→ TEXTO APORTADO:
┌──

En este 2017 en que cumplen 50 años tantos momentos cruciales de la música, hay un lugar especial en las conmemoraciones para el primer disco de Pink Floyd.
Pocas veces en la historia de la música popular un primer disco ha dado tan pocas pistas y a la vez ha dicho tanto sobre el futuro de un grupo.
The piper at the gates of dawn es un álbum extraño para los fans duros de Pink Floyd, una anomalía inaugural, un pecado de (psicodélica) juventud impulsado por su primer líder, Syd Barrett, sin apenas puntos en común con la producción posterior del grupo.
Para otros, en cambio, es lo único salvable de los autores del Dark side of the moon, un viaje interestelar truncado en el momento anterior a convertirse en unos mastodontes del rock sinfónico con sus discos conceptuales de los 70.
La explosión de creatividad de los primeros Pink Floyd vino acompañada de un acelerado deterioro mental de Barrett, que un año después de la publicación de ‘The piper…’ abandonó el grupo.
Uno de sus amigos de la infancia en Cambridge, el guitarrista David Gilmour, ocupó su lugar, mientras Barrett se iba deteriorando con un comportamiento cada vez más errático, entregado al consumo de drogas y dejándose hundir en sus problemas mentales.
Tras publicar dos discos en solitario en 1970 con la ayuda de sus ex compañeros en Pink Floyd, Barrett fue apagándose, dejó de ser quien era y volvió a Cambridge a casa de su madre, donde vivió ajeno a su pasado y a su creciente leyenda de genio loco cuya bombilla se fundió de tanto brillar.

└──

→ DATOS APORTADOS:
┌──

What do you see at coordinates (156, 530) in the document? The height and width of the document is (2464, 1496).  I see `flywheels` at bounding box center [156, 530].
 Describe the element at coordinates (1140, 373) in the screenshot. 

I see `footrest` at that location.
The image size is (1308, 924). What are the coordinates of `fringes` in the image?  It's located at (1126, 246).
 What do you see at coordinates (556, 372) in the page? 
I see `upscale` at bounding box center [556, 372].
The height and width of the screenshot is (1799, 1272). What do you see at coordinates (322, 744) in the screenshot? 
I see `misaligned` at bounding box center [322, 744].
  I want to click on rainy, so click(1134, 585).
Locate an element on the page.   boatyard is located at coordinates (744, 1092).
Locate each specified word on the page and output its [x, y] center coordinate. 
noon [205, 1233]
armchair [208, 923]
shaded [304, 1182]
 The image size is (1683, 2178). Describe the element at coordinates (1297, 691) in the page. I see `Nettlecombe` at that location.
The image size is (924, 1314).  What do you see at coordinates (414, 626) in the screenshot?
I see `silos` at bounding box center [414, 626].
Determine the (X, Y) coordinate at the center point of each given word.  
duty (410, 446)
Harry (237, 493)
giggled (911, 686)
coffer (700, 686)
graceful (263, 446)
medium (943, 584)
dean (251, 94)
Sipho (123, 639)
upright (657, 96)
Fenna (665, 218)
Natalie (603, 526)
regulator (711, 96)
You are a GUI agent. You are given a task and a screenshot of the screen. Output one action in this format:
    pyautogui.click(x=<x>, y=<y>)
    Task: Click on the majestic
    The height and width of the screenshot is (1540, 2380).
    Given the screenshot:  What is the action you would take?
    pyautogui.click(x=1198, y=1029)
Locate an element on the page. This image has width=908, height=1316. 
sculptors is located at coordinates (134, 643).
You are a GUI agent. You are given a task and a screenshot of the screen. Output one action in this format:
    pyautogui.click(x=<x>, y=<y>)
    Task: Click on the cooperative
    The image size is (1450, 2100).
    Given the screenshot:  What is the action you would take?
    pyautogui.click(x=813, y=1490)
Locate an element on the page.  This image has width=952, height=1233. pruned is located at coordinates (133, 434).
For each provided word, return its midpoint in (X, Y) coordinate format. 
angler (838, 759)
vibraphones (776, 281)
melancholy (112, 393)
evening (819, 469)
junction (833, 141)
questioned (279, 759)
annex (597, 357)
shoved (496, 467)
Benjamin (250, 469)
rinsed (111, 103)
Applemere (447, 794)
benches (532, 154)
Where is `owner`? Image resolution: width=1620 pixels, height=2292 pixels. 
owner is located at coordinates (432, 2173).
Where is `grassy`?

└──

→ ENUNCIADO: Traduce al inglés, por favor, esta oración del texto sobre el primer disco de Pink Floyd: "Pocas veces en la historia de la música popular un primer disco ha dado tan pocas pistas y a la vez ha dicho tanto sobre el futuro de un grupo."

→ RESPUESTA DEL EJERCICIO: Rarely in the history of popular music has a debut album given so few clues and at the same time said so much about a band's future.